*** PASSAGE Section Begins ***

National sevens team
- Years: Team /  / Comps
- 1900: France national rugby union team /  / 1 (1)
- Medal record
Men's rugby union
Representing France
Football at the Summer Olympics
| Gold medal – first place | 1900 Paris | Team competition |

= Abel Albert =

French rugby union player

Abel Albert (31 January 1873 – 27 September 1919) was a French rugby union player who competed in the rugby event of the 1900 Summer Olympics in Paris, being a member of the French rugby team that won the gold medal.

==Early life==
Abel Albert was born in the 6th arrondissement of Paris on 31 January 1873.

==Sporting career==
Albert began his sporting career at Cosmopolitan Club, where he played as a halfback. Together with Frantz Reichel, André Roosevelt, and Jean-Guy Gautier, he was a member of the French team that competed in the rugby event at the 1900 Summer Olympics in Paris. Albert and Cosmopolitan teammate André Rischmann were the only players of the French team who were not members of either Racing Club de France and Stade Français.

*** PASSAGE Section Ends ***
*** LISTED ENTRIES Section Begins ***

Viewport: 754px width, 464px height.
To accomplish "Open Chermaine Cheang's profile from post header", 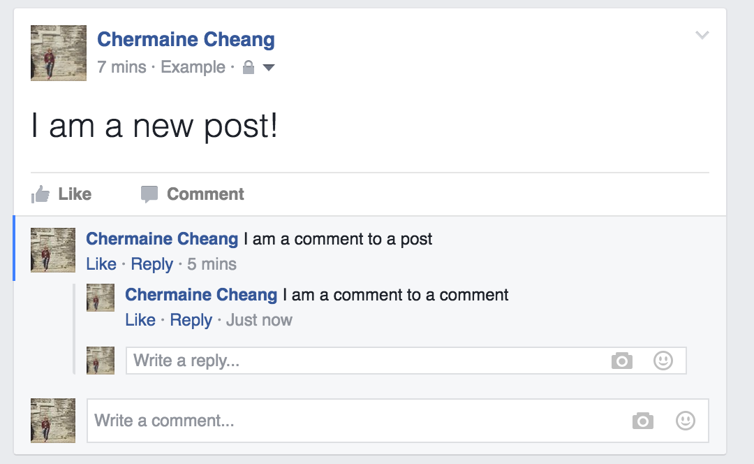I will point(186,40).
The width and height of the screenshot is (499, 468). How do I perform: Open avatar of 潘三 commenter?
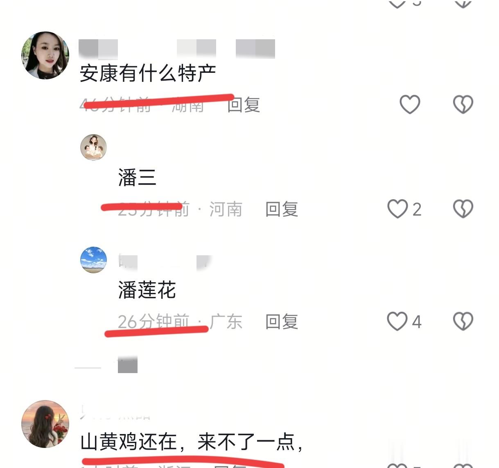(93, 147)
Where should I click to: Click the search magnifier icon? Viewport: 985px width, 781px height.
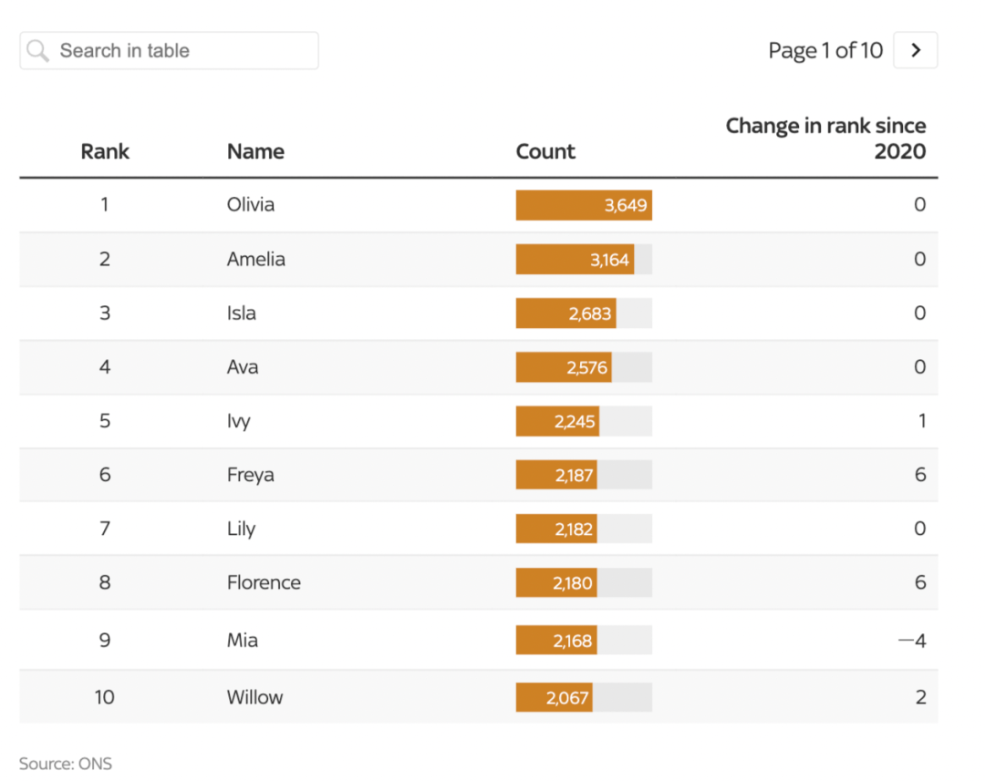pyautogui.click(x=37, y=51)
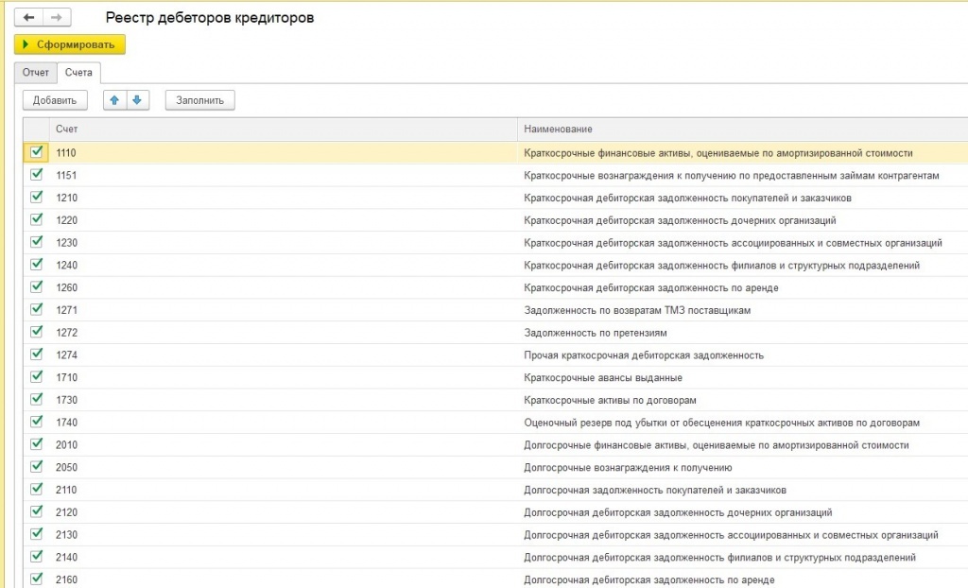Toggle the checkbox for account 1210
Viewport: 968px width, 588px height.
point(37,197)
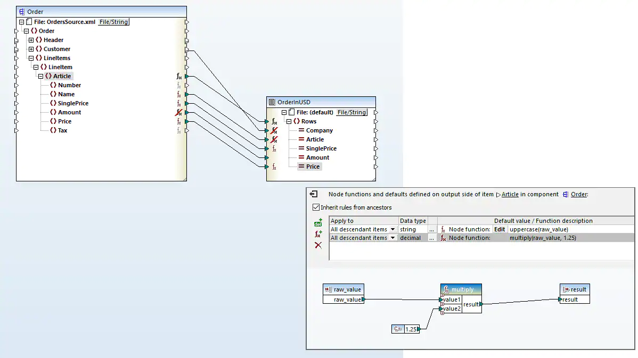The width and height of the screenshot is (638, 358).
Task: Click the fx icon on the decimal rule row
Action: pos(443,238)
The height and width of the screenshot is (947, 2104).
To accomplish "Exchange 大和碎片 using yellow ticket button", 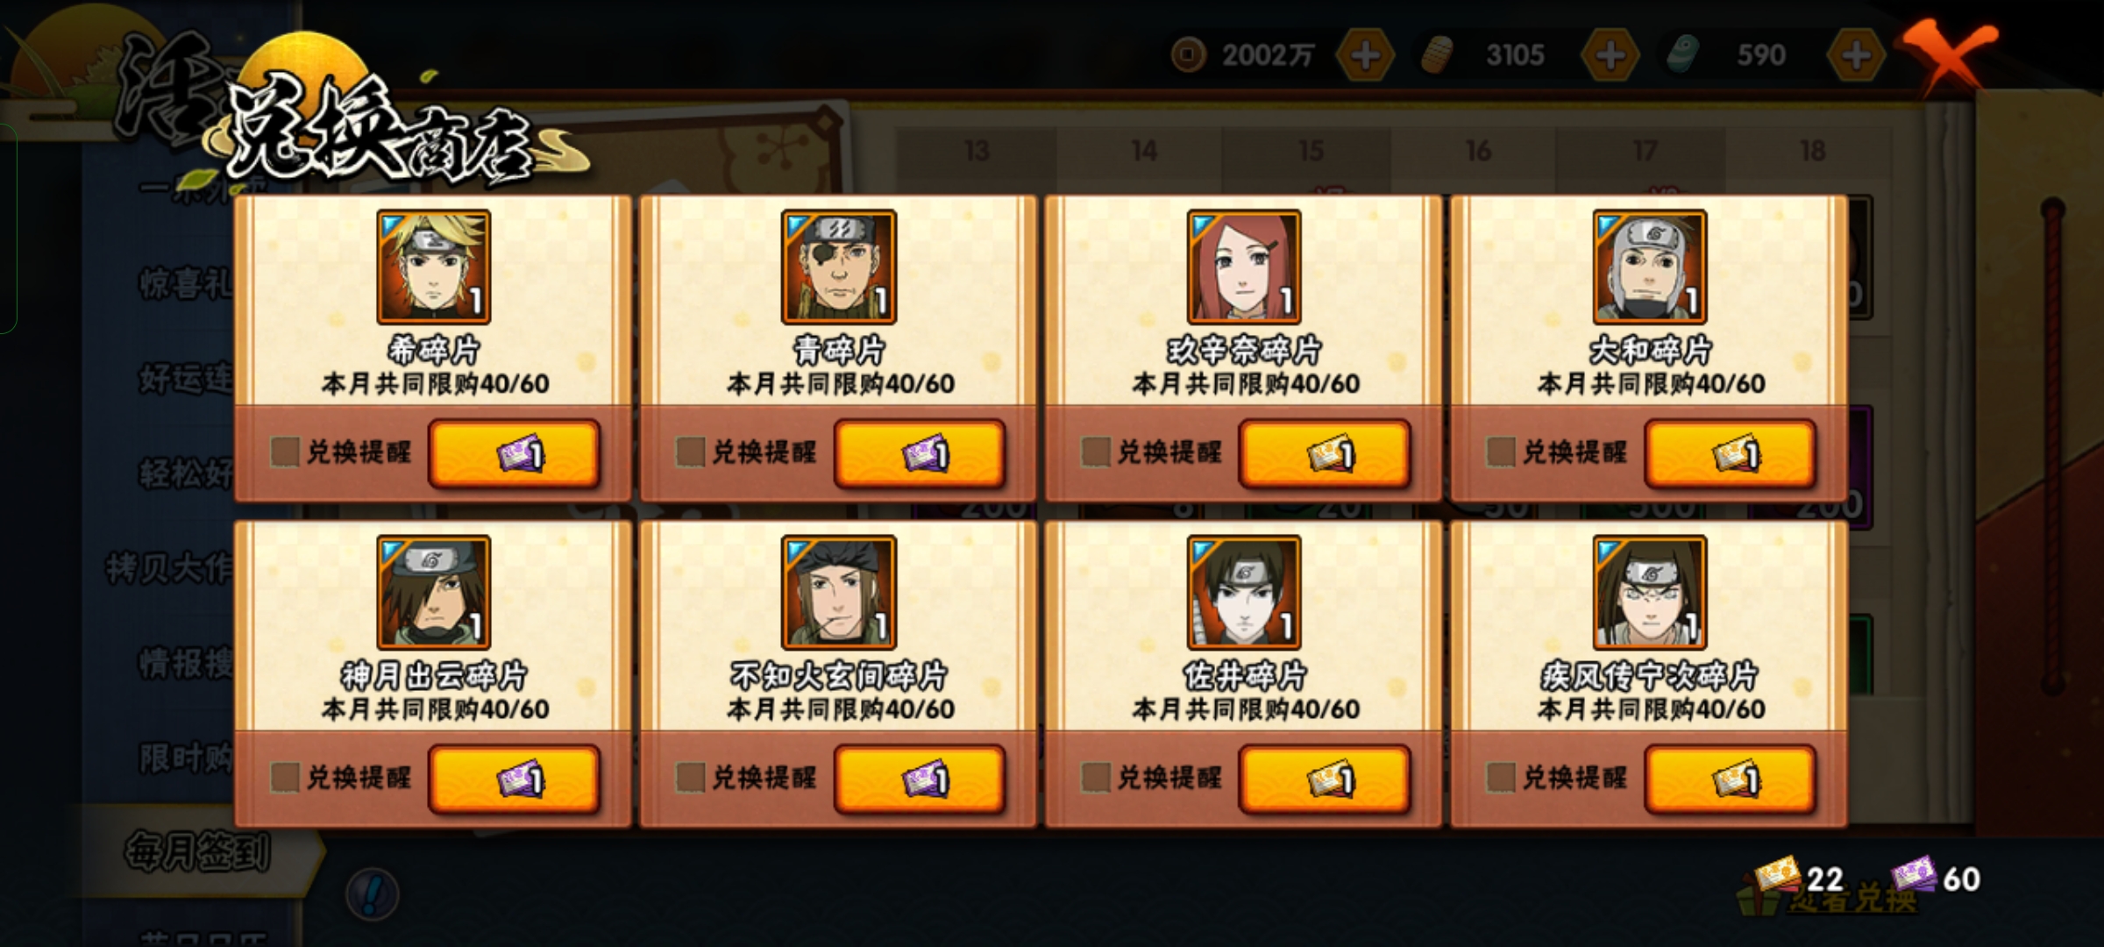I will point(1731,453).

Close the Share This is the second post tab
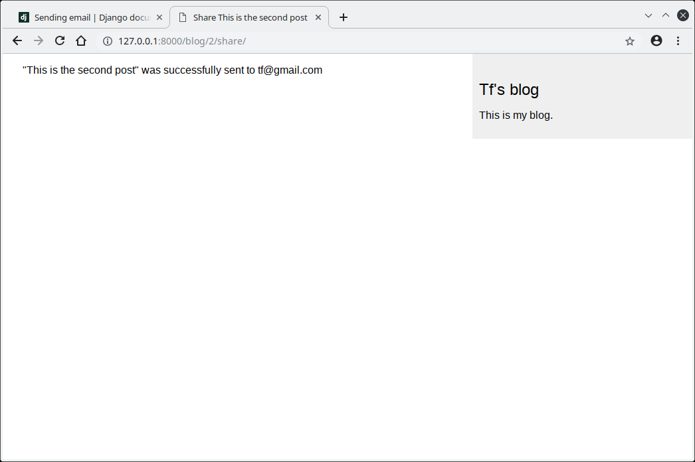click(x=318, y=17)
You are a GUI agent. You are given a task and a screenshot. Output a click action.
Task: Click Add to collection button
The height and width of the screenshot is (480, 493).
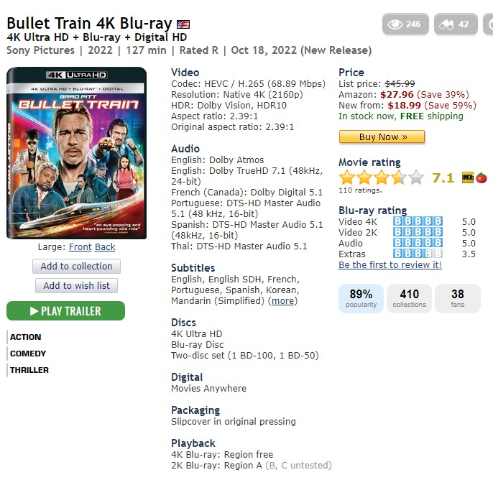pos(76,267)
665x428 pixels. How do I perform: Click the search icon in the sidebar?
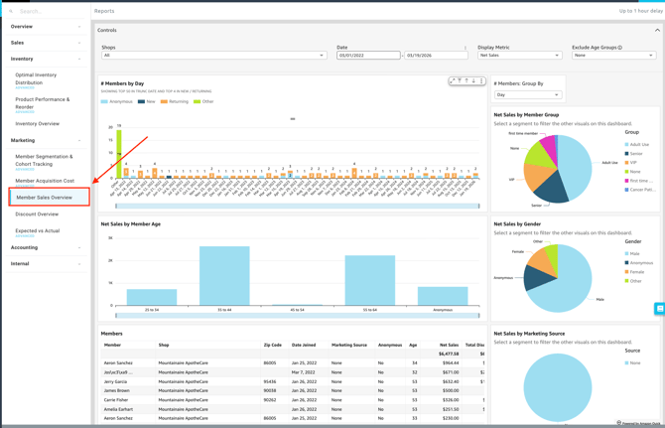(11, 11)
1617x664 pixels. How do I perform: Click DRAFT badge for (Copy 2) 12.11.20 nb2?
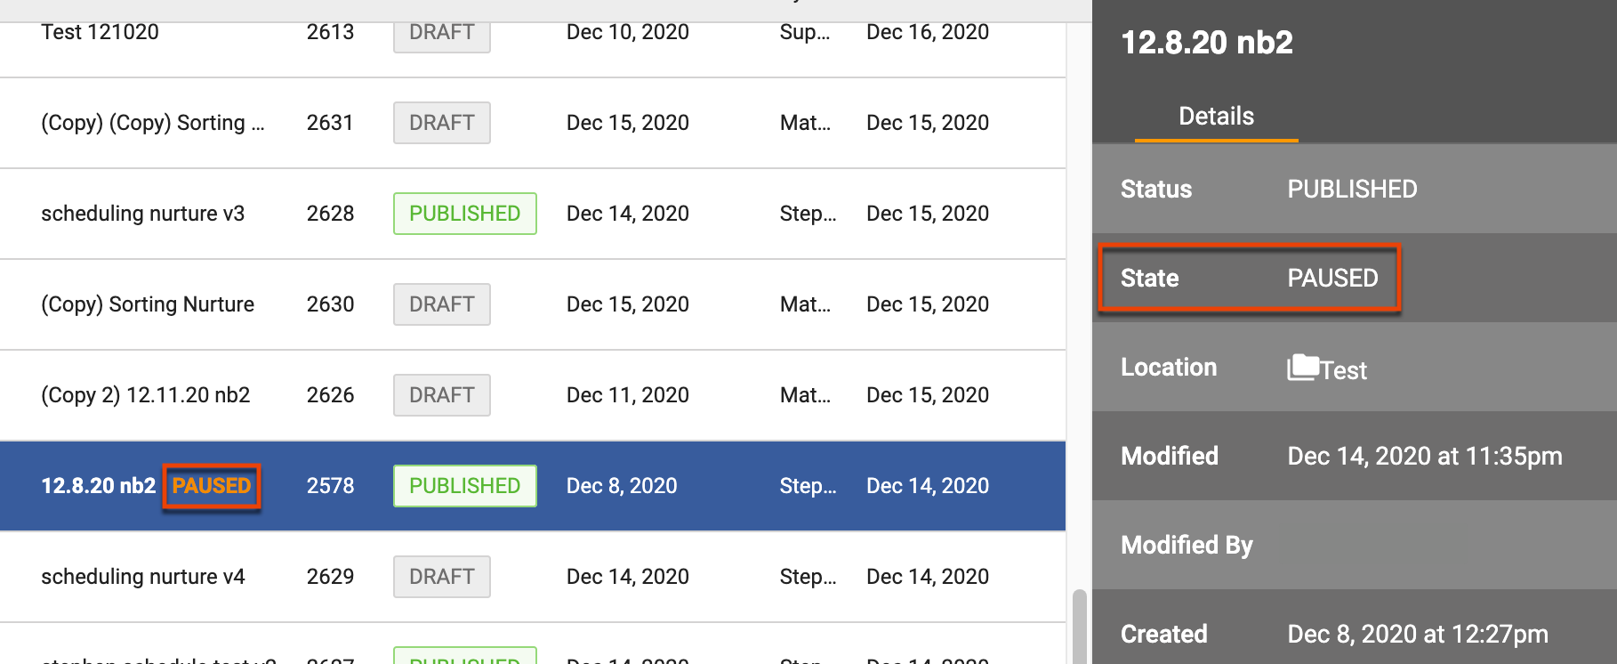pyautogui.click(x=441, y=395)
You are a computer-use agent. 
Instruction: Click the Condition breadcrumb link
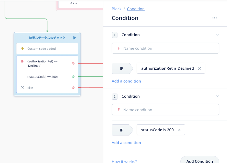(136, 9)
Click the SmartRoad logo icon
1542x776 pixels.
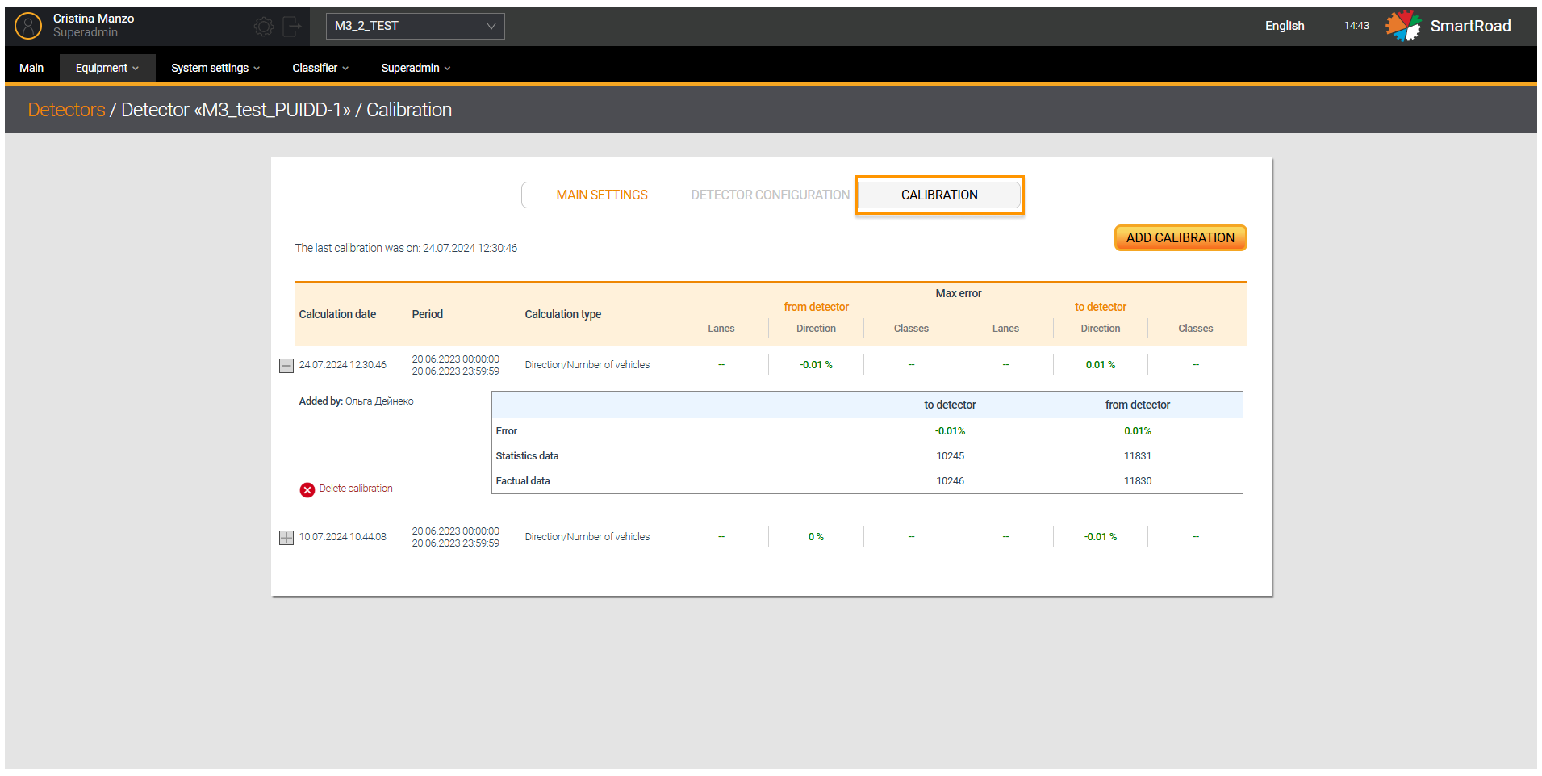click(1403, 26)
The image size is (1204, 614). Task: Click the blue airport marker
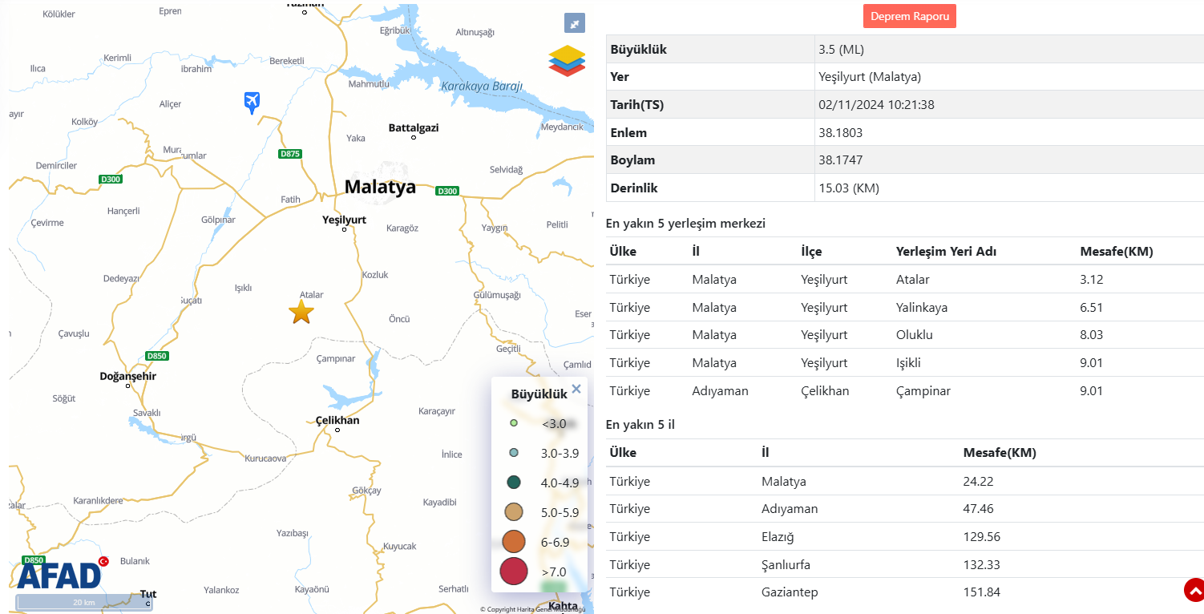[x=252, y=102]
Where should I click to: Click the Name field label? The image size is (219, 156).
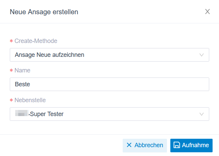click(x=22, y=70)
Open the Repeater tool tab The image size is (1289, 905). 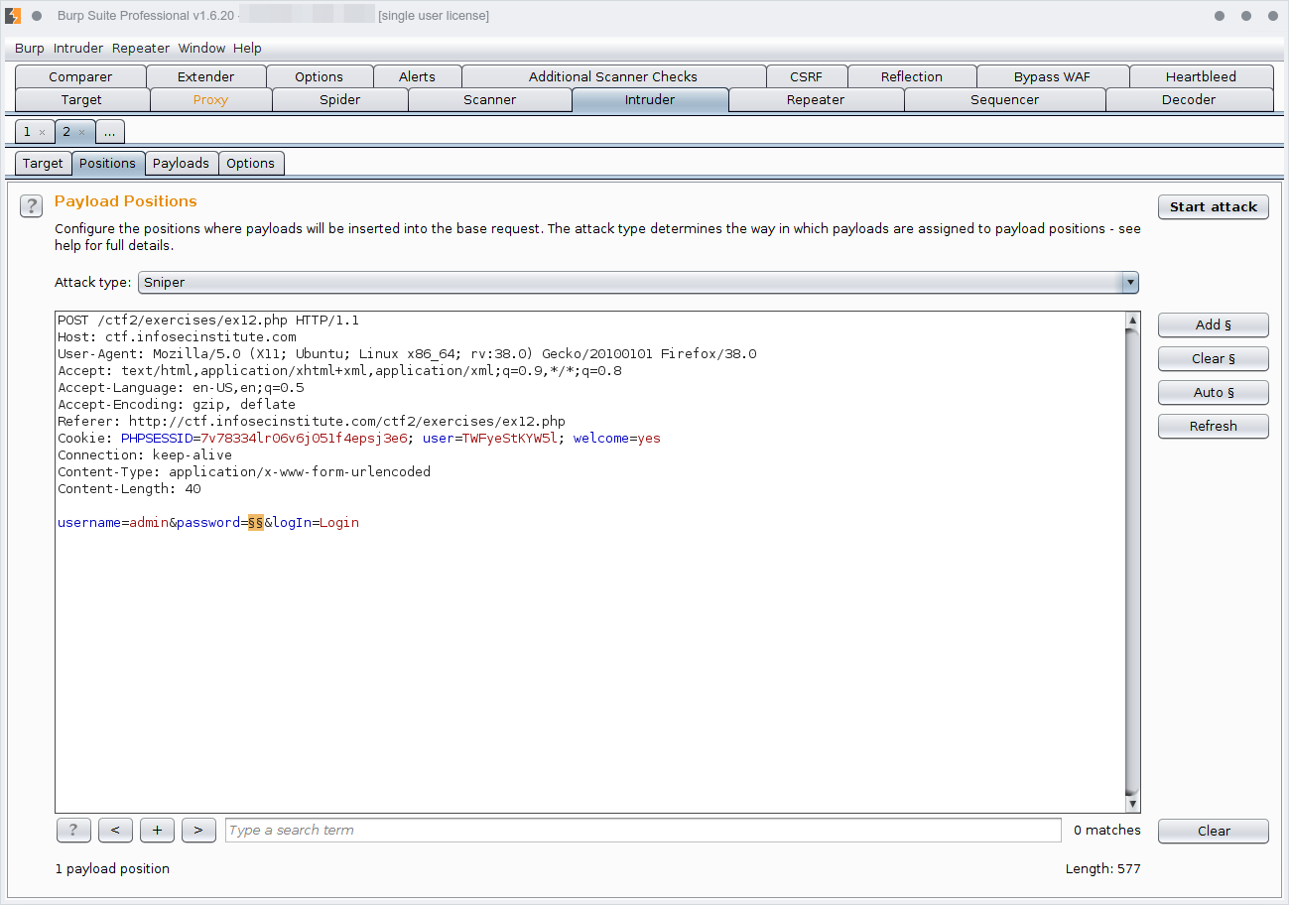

*** LISTED ENTRIES Section Ends ***

REQUIREMENT A: List every person other than Abel Albert who is named in the article on Abel Albert.
REQUIREMENT B: Rewrite the article on Abel Albert between "- Medal record" and "the gold medal.", inclusive, changing "rugby union player" to "rugby footballer".
REQUIREMENT C: Carry on the article on Abel Albert from the point where it ends.

ANSWER BOX A: Frantz Reichel, André Roosevelt, Jean-Guy Gautier, André Rischmann

ANSWER BOX B:
- Medal record
Men's rugby union
Representing France
Football at the Summer Olympics
| Gold medal – first place | 1900 Paris | Team competition |

= Abel Albert =

French rugby footballer

Abel Albert (31 January 1873 – 27 September 1919) was a French rugby footballer who competed in the rugby event of the 1900 Summer Olympics in Paris, being a member of the French rugby team that won the gold medal.

ANSWER BOX C:
On 14 October, he was among the 17 who aligned against Frankfurt (representing Germany), starting as a midfielder alongside Léon Binoche, and even though they were not used to play together, which was an enormous advantage for the Frankfurt midfielders, they were able to help their side to a 27–17 victory. For the decisive match against Moseley Wanderers (representing Great Britain) on 28 October, Henriquez de Zubiera and Albert were replaced by Giroux (SF) and Gondouin (RCF), as France won gold medal with a 27–8 victory.

==Death==
Albert died in the 4th arrondissement of Paris on 27 September 1919, at the age of 46.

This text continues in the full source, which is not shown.